### GIVEN TEXT
================

In this article, I want to describe two algorithms you can use to find a median on streaming data. Both of them calculate the median in one pass and are storage efficient.
Motivation
Median (or 50th percentile) is a well-known metric. The “traditional” way of calculating the median is to take all numbers, sort them, and get a value in the middle. For modern computers, storing a couple of millions of numbers is easy. But what if we have much more data? Or we have limited space (think embedded systems)? In situations where resources are limited, two algorithms described below might help. They find a median in streaming data without storing all numbers. Curious? Let’s get started!
Running median algorithm
Running median algorithm is designed to find a median in streaming data. It returns an approximate median. The “running median” is not an actual name for this algorithm. I couldn’t find an original name, so I will continue to call it “running median” for the rest of the article. Initially, I found an implementation of this algorithm on John D. Cook’s blog. The algorithm is quite simple, so it will be easier to show the code straight away.

================

### WRITTEN TASKS
1. Answer these questions about the article on finding a median in streaming data:
(a) What is the "traditional" way of calculating the median?
(b) Is the median returned by the running median algorithm exact or approximate?
(c) Where was an implementation of the running median algorithm first found?
2. Copy out the rows from the line with "You are a computer-use" to the line with "pyautogui.click(x=728, y=100)", leaving out the pictures.

### SUPPLIED MATERIAL
================

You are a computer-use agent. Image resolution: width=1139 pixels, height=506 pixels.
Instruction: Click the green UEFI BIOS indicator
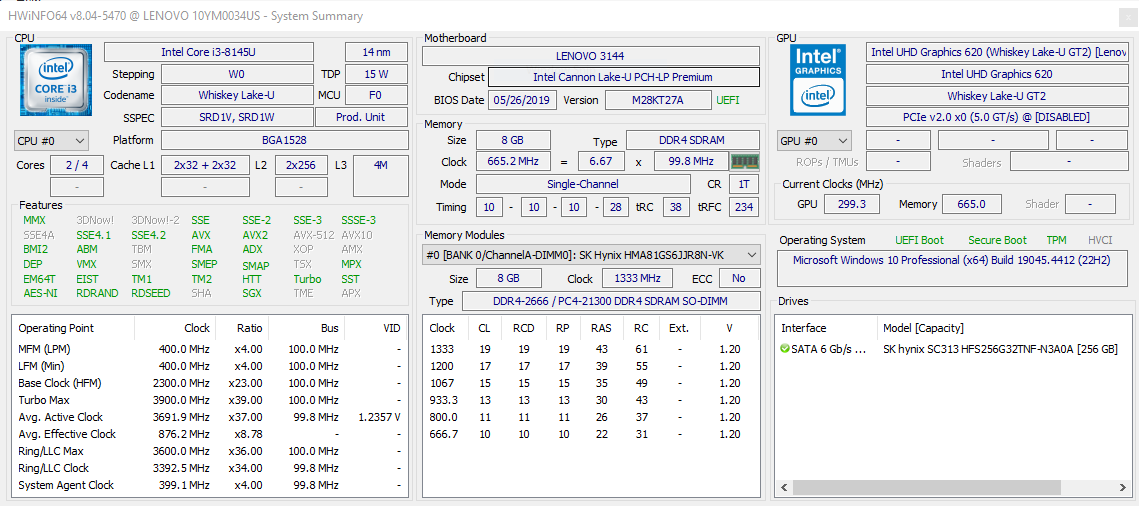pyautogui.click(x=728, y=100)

================

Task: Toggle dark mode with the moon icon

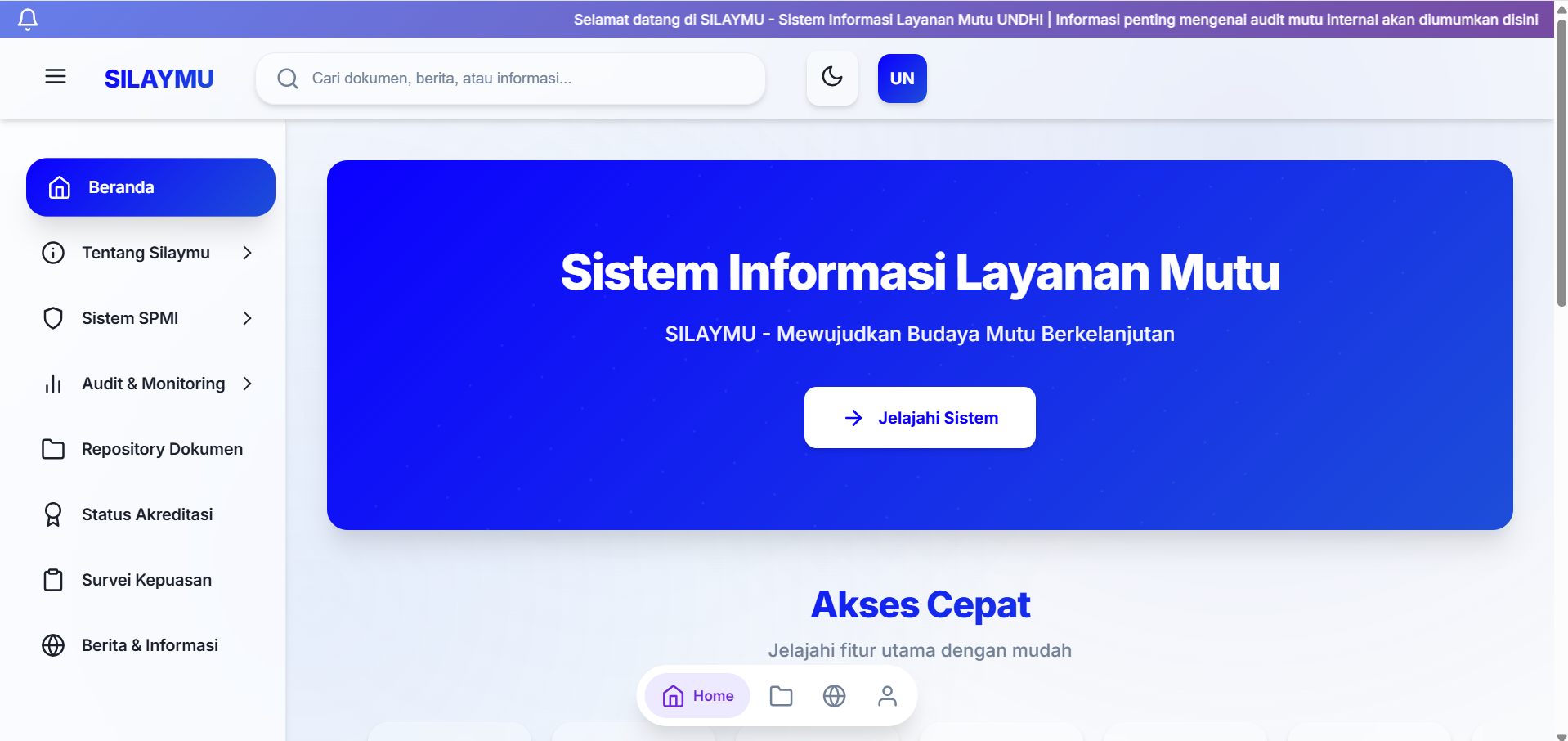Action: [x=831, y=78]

================

### RESPONSES TO THE EXERCISE
1.
(a) Take all numbers, sort them, and get a value in the middle.
(b) Approximate.
(c) On John D. Cook's blog.

2.
You are a computer-use agent. Image resolution: width=1139 pixels, height=506 pixels.
Instruction: Click the green UEFI BIOS indicator
pyautogui.click(x=728, y=100)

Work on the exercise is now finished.